Gregory Allen Howard (January 28, 1952 – January 27, 2023) was an American screenwriter and producer, best known for writing the screenplay to Remember the Titans (2000), a Disney film about an undefeated high school football team credited with healing the racial divide in Alexandria, Virginia, in 1971.

Early life
Gregory Allen Howard was born in Norfolk, Virginia, on January 28, 1952, but his family moved around often due to his stepfather's career in the Navy. Between the ages of five and 15, his family moved ten times, eventually settling in Vallejo, California. He was an offensive lineman on his high school's football team. After attending college at Princeton University, graduating with a degree in American history, Howard briefly worked at Merrill Lynch on Wall Street before moving to Los Angeles in his mid-twenties to pursue a writing career.

Career
Over the next few years Howard worked as a freelance writer and on a number of television shows, including being a story editor for Where I Live and working on the 1990 short-lived FOX series True Colors. Howard also wrote a stage play, Tinseltown Trilogy, which garnered him awards. Tinseltown Trilogy weaves together three interconnected one-act plays that focus on three men in Los Angeles on Christmas Eve.

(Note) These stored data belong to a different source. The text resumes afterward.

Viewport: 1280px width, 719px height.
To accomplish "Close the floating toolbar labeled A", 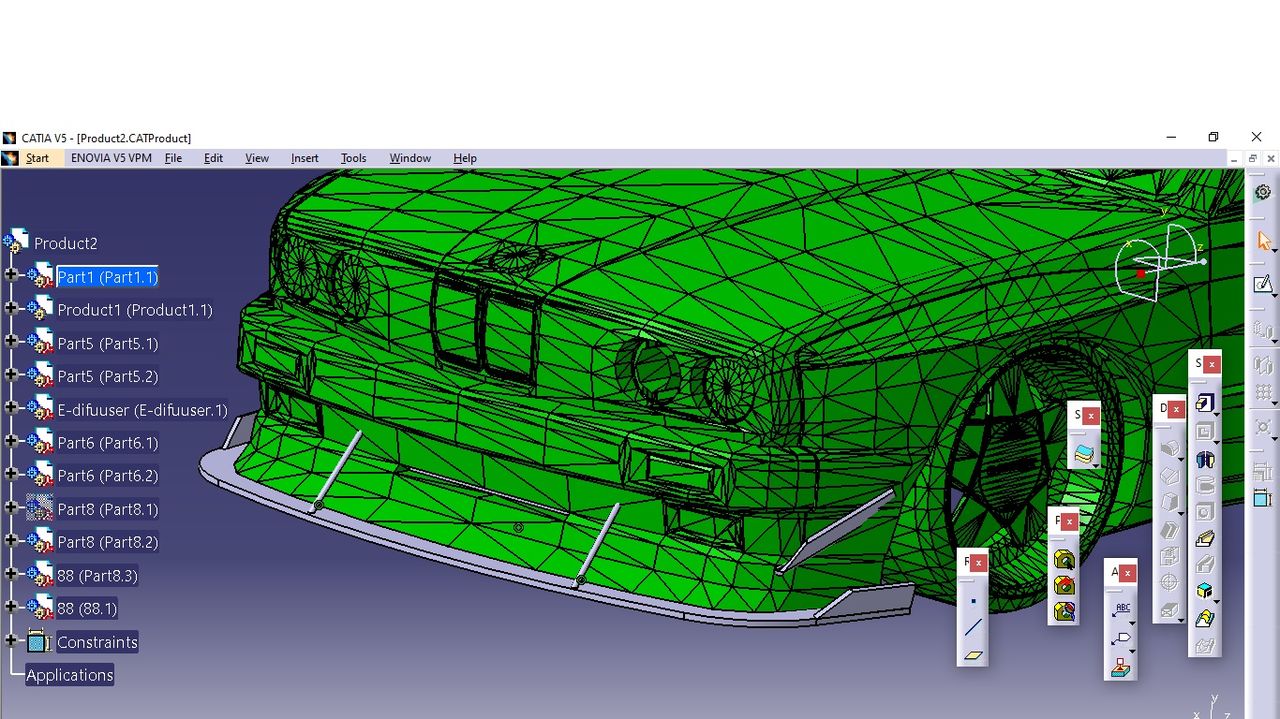I will tap(1128, 573).
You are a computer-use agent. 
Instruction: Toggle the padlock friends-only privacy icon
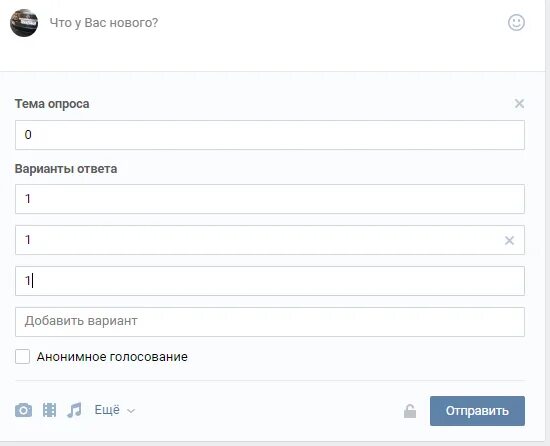410,411

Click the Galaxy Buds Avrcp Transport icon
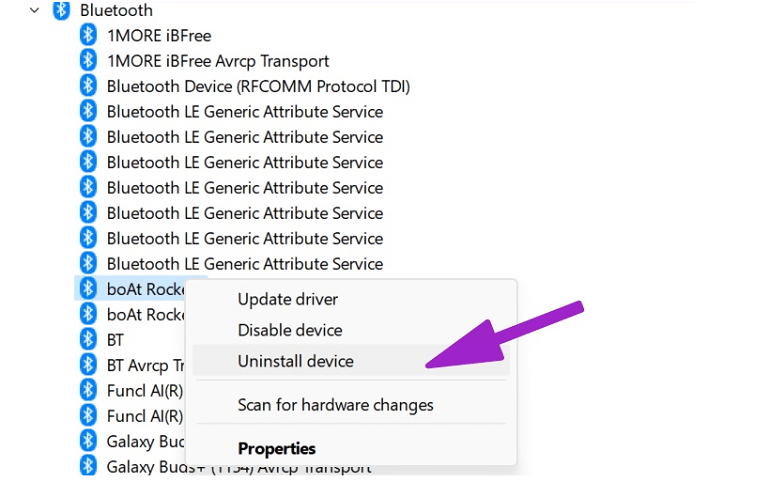tap(88, 466)
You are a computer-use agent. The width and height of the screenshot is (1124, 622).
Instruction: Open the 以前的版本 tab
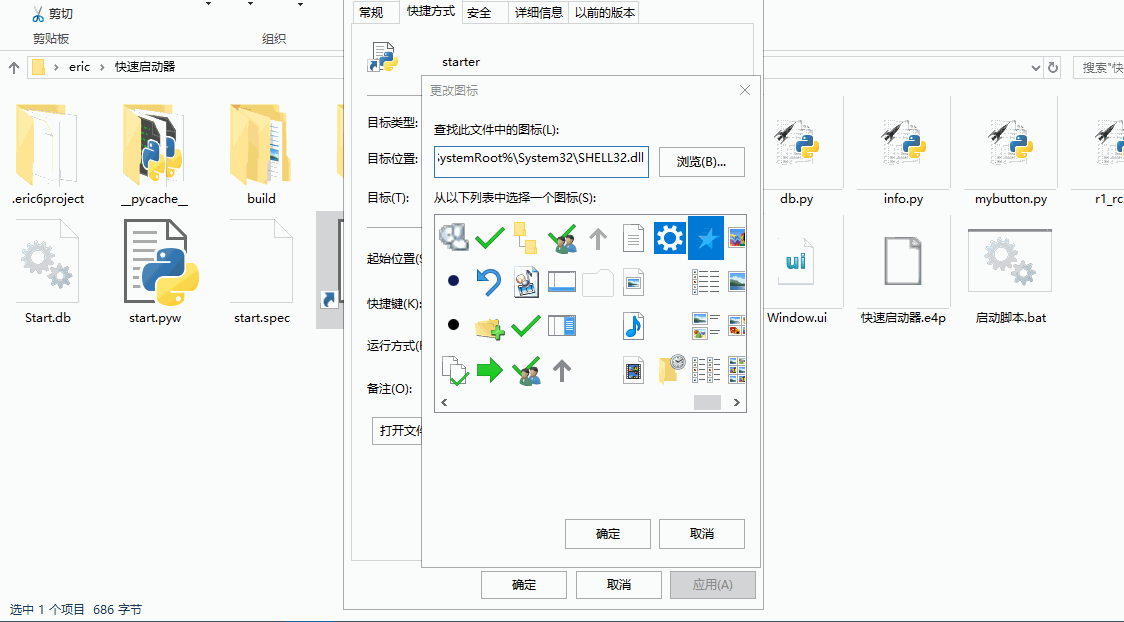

Howard was then selected for the assignment to write an original screenplay for the biographical film of boxer Muhammad Ali. Having finished the first draft and then moving back to his native Virginia, Howard discovered the story of the 1971 TC Williams Titans. Studio delays and rewrites meant that his first feature film, Ali, was not released until after his next script, Remember the Titans.

Remember the Titans was a spec script written by Gregory Allen Howard after he discovered the unique story of the integrated high school football team that the town of Alexandria, Virginia credited for the town's positive race relations. He based the script on extensive research, including discussions with Coaches Herman Boone and Bill Yoast. Initially Howard encountered difficulty in getting his script produced.  Eventually Jerry Bruckheimer agreed to produce the film. Starring Denzel Washington and Will Patton, Remember the Titans became a box-office hit, grossing over $100 million domestically.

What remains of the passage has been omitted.